» Work instruction: Word for word, transcribe all of the records.

» Extracted information:

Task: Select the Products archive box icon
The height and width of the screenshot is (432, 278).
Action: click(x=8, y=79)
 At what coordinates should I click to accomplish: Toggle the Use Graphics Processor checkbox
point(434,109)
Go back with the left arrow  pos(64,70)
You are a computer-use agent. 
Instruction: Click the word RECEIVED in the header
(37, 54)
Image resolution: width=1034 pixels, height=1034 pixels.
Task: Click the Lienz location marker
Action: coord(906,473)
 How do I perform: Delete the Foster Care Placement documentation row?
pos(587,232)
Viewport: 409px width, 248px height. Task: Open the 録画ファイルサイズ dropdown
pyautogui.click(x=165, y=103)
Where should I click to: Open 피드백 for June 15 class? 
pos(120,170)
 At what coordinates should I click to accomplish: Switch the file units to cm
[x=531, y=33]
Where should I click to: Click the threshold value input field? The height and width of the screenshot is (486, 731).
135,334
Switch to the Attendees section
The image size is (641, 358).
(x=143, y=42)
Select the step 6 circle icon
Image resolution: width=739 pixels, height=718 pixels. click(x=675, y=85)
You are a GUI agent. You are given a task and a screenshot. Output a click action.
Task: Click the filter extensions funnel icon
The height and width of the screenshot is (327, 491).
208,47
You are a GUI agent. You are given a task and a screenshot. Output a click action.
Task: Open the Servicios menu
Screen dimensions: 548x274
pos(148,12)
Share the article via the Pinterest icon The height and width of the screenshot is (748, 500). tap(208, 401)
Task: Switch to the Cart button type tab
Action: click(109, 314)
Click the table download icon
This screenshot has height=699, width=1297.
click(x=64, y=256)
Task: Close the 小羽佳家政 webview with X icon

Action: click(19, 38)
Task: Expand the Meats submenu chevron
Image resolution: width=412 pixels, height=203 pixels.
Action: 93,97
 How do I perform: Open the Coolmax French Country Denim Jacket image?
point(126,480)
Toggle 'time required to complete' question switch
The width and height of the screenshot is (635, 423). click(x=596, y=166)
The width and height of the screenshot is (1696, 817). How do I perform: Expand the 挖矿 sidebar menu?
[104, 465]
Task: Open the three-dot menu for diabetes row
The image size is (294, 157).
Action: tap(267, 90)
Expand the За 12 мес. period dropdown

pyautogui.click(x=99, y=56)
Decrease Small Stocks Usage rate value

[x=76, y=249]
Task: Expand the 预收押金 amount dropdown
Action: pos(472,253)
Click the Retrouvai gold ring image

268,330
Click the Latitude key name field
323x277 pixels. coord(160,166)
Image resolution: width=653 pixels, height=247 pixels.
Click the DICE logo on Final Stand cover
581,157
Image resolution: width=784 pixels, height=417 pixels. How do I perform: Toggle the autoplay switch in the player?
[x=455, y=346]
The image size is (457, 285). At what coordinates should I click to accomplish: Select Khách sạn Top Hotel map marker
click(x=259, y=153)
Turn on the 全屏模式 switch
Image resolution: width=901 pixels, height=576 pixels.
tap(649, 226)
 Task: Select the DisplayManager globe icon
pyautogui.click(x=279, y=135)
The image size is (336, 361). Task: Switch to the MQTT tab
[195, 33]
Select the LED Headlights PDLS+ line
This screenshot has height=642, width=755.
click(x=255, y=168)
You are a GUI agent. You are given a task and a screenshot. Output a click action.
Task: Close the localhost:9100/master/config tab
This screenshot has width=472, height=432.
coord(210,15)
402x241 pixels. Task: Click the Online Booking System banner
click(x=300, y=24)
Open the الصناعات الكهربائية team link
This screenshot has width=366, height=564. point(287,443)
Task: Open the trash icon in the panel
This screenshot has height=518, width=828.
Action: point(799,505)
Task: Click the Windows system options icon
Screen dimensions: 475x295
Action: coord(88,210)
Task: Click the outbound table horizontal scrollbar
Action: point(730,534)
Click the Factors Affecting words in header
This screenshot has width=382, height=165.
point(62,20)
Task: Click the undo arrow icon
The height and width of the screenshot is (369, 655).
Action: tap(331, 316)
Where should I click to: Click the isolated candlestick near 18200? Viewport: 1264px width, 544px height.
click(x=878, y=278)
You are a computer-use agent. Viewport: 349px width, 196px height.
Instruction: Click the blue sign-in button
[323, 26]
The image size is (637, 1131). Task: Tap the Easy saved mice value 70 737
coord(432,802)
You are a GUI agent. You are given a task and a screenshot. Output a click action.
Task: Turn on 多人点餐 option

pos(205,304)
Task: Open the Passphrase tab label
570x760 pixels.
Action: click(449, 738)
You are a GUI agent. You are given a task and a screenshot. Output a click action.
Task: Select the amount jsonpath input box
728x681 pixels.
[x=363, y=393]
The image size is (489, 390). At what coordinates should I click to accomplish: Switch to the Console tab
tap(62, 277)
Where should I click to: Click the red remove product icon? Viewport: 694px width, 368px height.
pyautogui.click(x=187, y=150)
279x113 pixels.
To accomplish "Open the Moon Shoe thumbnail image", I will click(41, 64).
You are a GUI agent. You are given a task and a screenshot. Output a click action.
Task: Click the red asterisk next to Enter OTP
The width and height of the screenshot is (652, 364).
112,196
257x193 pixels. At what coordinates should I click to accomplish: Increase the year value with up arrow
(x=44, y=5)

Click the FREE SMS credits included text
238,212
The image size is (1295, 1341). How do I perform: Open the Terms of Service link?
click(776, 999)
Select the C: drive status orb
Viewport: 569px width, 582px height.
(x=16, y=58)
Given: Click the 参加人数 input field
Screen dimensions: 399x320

» Task result:
Task: Select the Products archive box icon
The height and width of the screenshot is (432, 278).
Action: click(x=8, y=79)
 At what coordinates should I click to accomplish: Toggle the Use Graphics Processor checkbox
point(434,109)
Go back with the left arrow  pos(64,70)
You are a computer-use agent. 
Instruction: Click the word RECEIVED in the header
(37, 54)
Image resolution: width=1034 pixels, height=1034 pixels.
Task: Click the Lienz location marker
Action: coord(906,473)
 How do I perform: Delete the Foster Care Placement documentation row?
pos(587,232)
Viewport: 409px width, 248px height. Task: Open the 録画ファイルサイズ dropdown
pyautogui.click(x=165, y=103)
Where should I click to: Open 피드백 for June 15 class? 
pos(120,170)
 At what coordinates should I click to accomplish: Switch the file units to cm
[x=531, y=33]
Where should I click to: Click the threshold value input field? The height and width of the screenshot is (486, 731).
135,334
Switch to the Attendees section
The image size is (641, 358).
(x=143, y=42)
Select the step 6 circle icon
Image resolution: width=739 pixels, height=718 pixels. click(x=675, y=85)
You are a GUI agent. You are given a task and a screenshot. Output a click action.
Task: Click the filter extensions funnel icon
The height and width of the screenshot is (327, 491).
208,47
You are a GUI agent. You are given a task and a screenshot. Output a click action.
Task: Open the Servicios menu
Screen dimensions: 548x274
pos(148,12)
Share the article via the Pinterest icon The height and width of the screenshot is (748, 500). tap(208, 401)
Task: Switch to the Cart button type tab
Action: click(109, 314)
Click the table download icon
This screenshot has height=699, width=1297.
click(x=64, y=256)
Task: Close the 小羽佳家政 webview with X icon

Action: click(19, 38)
Task: Expand the Meats submenu chevron
Image resolution: width=412 pixels, height=203 pixels.
Action: 93,97
 How do I perform: Open the Coolmax French Country Denim Jacket image?
point(126,480)
Toggle 'time required to complete' question switch
The width and height of the screenshot is (635, 423). click(x=596, y=166)
The width and height of the screenshot is (1696, 817). How do I perform: Expand the 挖矿 sidebar menu?
[104, 465]
Task: Open the three-dot menu for diabetes row
The image size is (294, 157).
Action: tap(267, 90)
Expand the За 12 мес. period dropdown

pyautogui.click(x=99, y=56)
Decrease Small Stocks Usage rate value

[x=76, y=249]
Task: Expand the 预收押金 amount dropdown
Action: pos(472,253)
Click the Retrouvai gold ring image

268,330
Click the Latitude key name field
323x277 pixels. coord(160,166)
Image resolution: width=653 pixels, height=247 pixels.
Click the DICE logo on Final Stand cover
581,157
Image resolution: width=784 pixels, height=417 pixels. How do I perform: Toggle the autoplay switch in the player?
[x=455, y=346]
The image size is (457, 285). At what coordinates should I click to accomplish: Select Khách sạn Top Hotel map marker
click(x=259, y=153)
Turn on the 全屏模式 switch
Image resolution: width=901 pixels, height=576 pixels.
tap(649, 226)
 Task: Select the DisplayManager globe icon
pyautogui.click(x=279, y=135)
The image size is (336, 361). Task: Switch to the MQTT tab
[195, 33]
Select the LED Headlights PDLS+ line
This screenshot has height=642, width=755.
click(x=255, y=168)
You are a GUI agent. You are given a task and a screenshot. Output a click action.
Task: Close the localhost:9100/master/config tab
This screenshot has width=472, height=432.
coord(210,15)
402x241 pixels. Task: Click the Online Booking System banner
click(x=300, y=24)
Open the الصناعات الكهربائية team link
This screenshot has width=366, height=564. point(287,443)
Task: Open the trash icon in the panel
This screenshot has height=518, width=828.
Action: point(799,505)
Task: Click the Windows system options icon
Screen dimensions: 475x295
Action: coord(88,210)
Task: Click the outbound table horizontal scrollbar
Action: point(730,534)
Click the Factors Affecting words in header
This screenshot has width=382, height=165.
point(62,20)
Task: Click the undo arrow icon
The height and width of the screenshot is (369, 655).
Action: tap(331, 316)
Where should I click to: Click the isolated candlestick near 18200? Viewport: 1264px width, 544px height.
click(x=878, y=278)
You are a computer-use agent. Viewport: 349px width, 196px height.
Instruction: Click the blue sign-in button
[323, 26]
The image size is (637, 1131). Task: Tap the Easy saved mice value 70 737
coord(432,802)
You are a GUI agent. You are given a task and a screenshot. Output a click action.
Task: Turn on 多人点餐 option

pos(205,304)
Task: Open the Passphrase tab label
570x760 pixels.
Action: click(449, 738)
You are a GUI agent. You are given a task and a screenshot. Output a click action.
Task: Select the amount jsonpath input box
728x681 pixels.
[x=363, y=393]
The image size is (489, 390). At what coordinates should I click to accomplish: Switch to the Console tab
tap(62, 277)
Where should I click to: Click the red remove product icon? Viewport: 694px width, 368px height.
pyautogui.click(x=187, y=150)
279x113 pixels.
To accomplish "Open the Moon Shoe thumbnail image", I will click(41, 64).
You are a GUI agent. You are given a task and a screenshot. Output a click action.
Task: Click the red asterisk next to Enter OTP
The width and height of the screenshot is (652, 364).
112,196
257x193 pixels. At what coordinates should I click to accomplish: Increase the year value with up arrow
(x=44, y=5)

Click the FREE SMS credits included text
238,212
The image size is (1295, 1341). How do I perform: Open the Terms of Service link?
click(776, 999)
Select the C: drive status orb
Viewport: 569px width, 582px height.
(x=16, y=58)
Given: Click the 参加人数 input field
Screen dimensions: 399x320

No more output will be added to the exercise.